1. Le TPO n’indique rien sur l’usage qui est fait des deniers publics. La première question à se poser par rapport à la fiscalité, c’est de savoir à quoi elle sert, quelles dépenses elle permet de financer, ce qui est une question politique. Entre des dépenses militaires et des dépenses de sécurité sociale, entre la construction, dans un pays industrialisé, d’une autoroute et celle d’un système de transports en commun, il y a des différences fondamentales. On ne peut évaluer la légitimité de la fiscalité sans en tenir compte, ce qu’essaie pourtant de faire la BM. 

2. Le TPO n’intègre pas le différentiel de prestations publiques. Si dans un pays A, le taux de prélèvement est bas, mais ne donne pas droit à une protection sociale, obligeant les citoyens à contracter une assurance privée représentant une part significative de leur revenu alors que dans un pays B, le taux est plus élevé mais garantit à tous les citoyens des soins de santé de qualité et un système de sécurité sociale performant pour un prix total moindre que dans A, tout le monde comprend qu’il est préférable de vivre dans le pays B. Tout le monde sauf la BM, qui compare des chiffres non comparables dans la mesure où elle n’intègre pas le différentiel de prestations publiques dans son calcul.
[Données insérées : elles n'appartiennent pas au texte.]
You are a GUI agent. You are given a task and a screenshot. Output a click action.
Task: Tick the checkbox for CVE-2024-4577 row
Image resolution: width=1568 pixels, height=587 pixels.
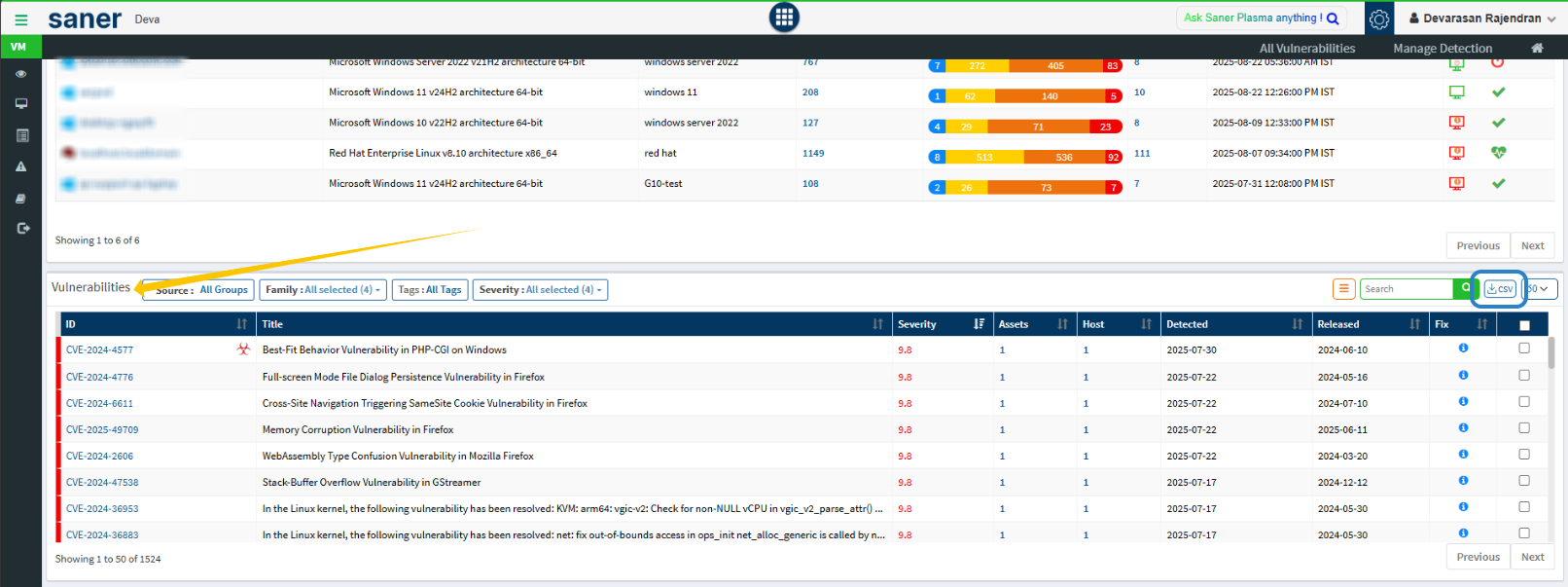tap(1524, 349)
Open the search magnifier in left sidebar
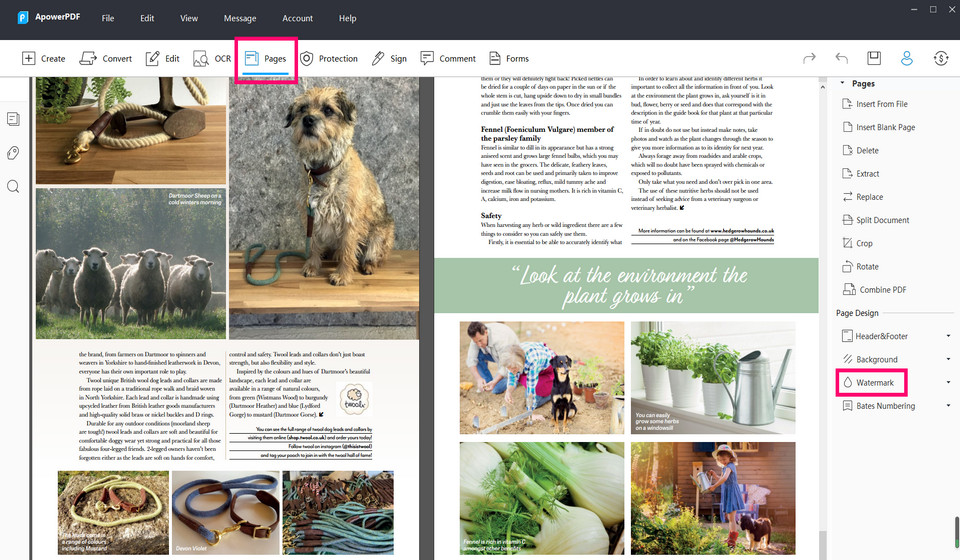 (x=13, y=186)

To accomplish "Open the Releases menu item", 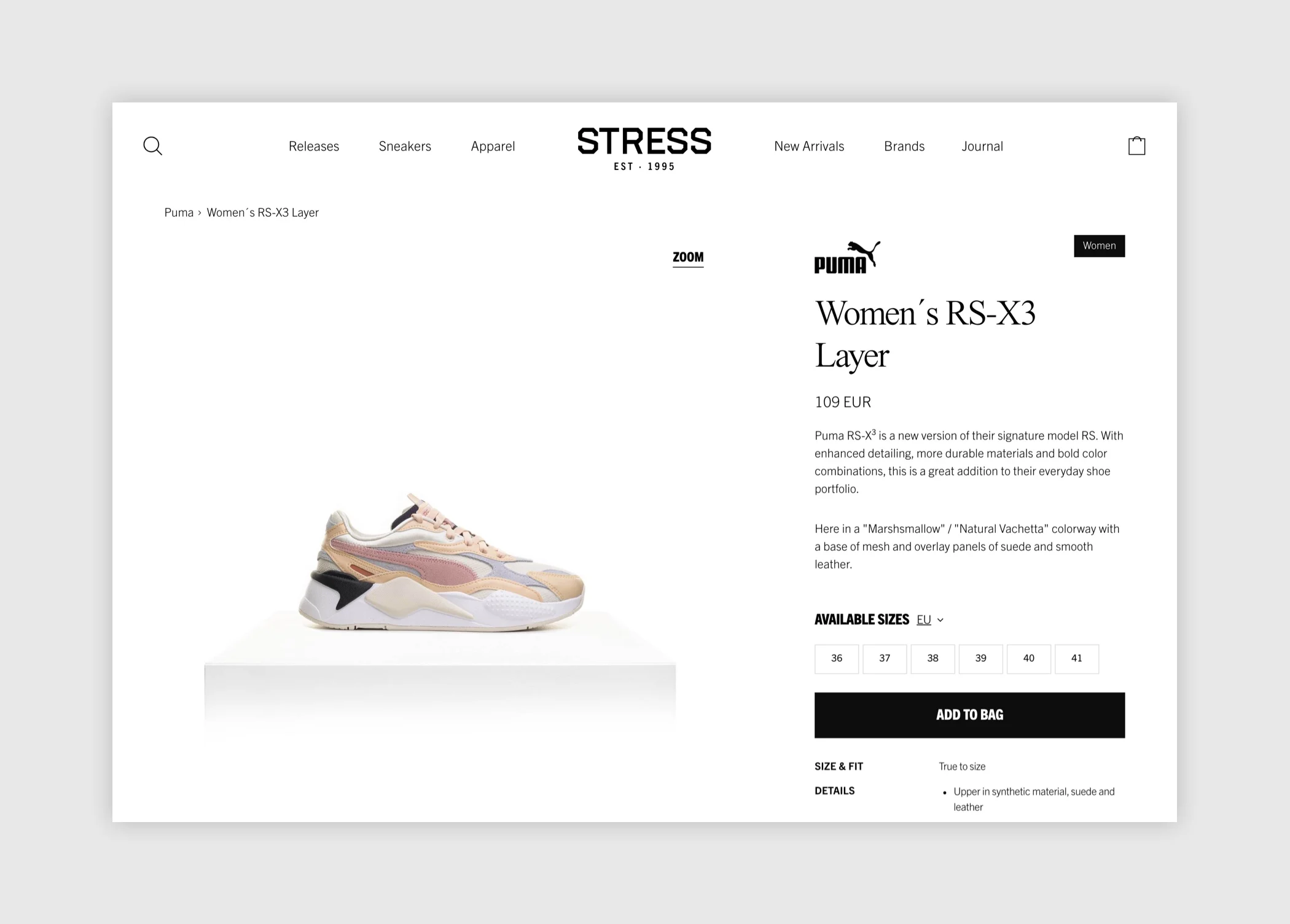I will pyautogui.click(x=314, y=146).
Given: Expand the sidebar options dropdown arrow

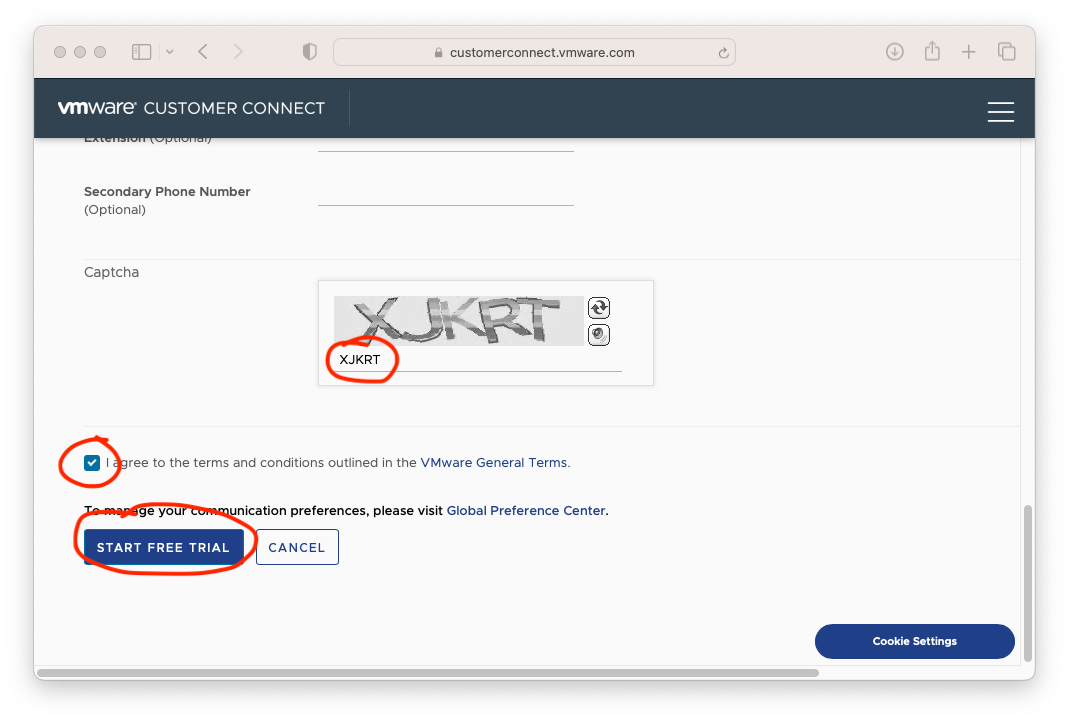Looking at the screenshot, I should pyautogui.click(x=169, y=52).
Car le raisonnement qui est applicable au système de santé et à la protection sociale l’est aussi, par exemple, à l’enseignement. Dans certains pays, les pouvoirs publics garantissent en effet la gratuité de l’enseignement, et l’accès à un enseignement supérieur de qualité à tous en échange d’une contribution financière modeste. Dans d’autres pays, l’inscription à l’université est beaucoup plus élevée que le revenu annuel moyen. Comparer deux situations aussi différentes sur base du seul niveau de prélèvement fiscal, sans intégrer la différence des prestations publiques, n’a strictement aucun sens.

3. Le TPO ne dit rien du degré de redistribution. Un même taux de prélèvement moyen peut être commun à un système très redistributeur et à un autre qui ne l’est pas du tout. Par exemple, un taux fixe sur tous les revenus, extrêmement inégalitaire, ou un taux qui peut être très variable selon le revenu, selon le fondamental principe de la progressivité de l’impôt. Or le degré de redistribution d’un système fiscal est un élément incontournable de son évaluation pour la raison que la fiscalité est d’abord et avant tout la matérialisation d’une politique publique. Sans doute est-ce là une chose qui est largement hors de la portée conceptuelle d’une BM qui n’a de cesse de réduire tout ce qu’elle touche à sa dimension technique.

À aucun moment, l’information donnée par la BM et consorts sur le niveau de la fiscalité dans les différents pays du monde ne permet de mettre en débat la question de ce que peut être une fiscalité optimale, juste ou efficace. Au contraire, cette information partiale et biaisée mène au dumping et au moins-disant fiscaux systématiques, qui se traduisent par la destruction des services publics et par des situations très profondément inégalitaires.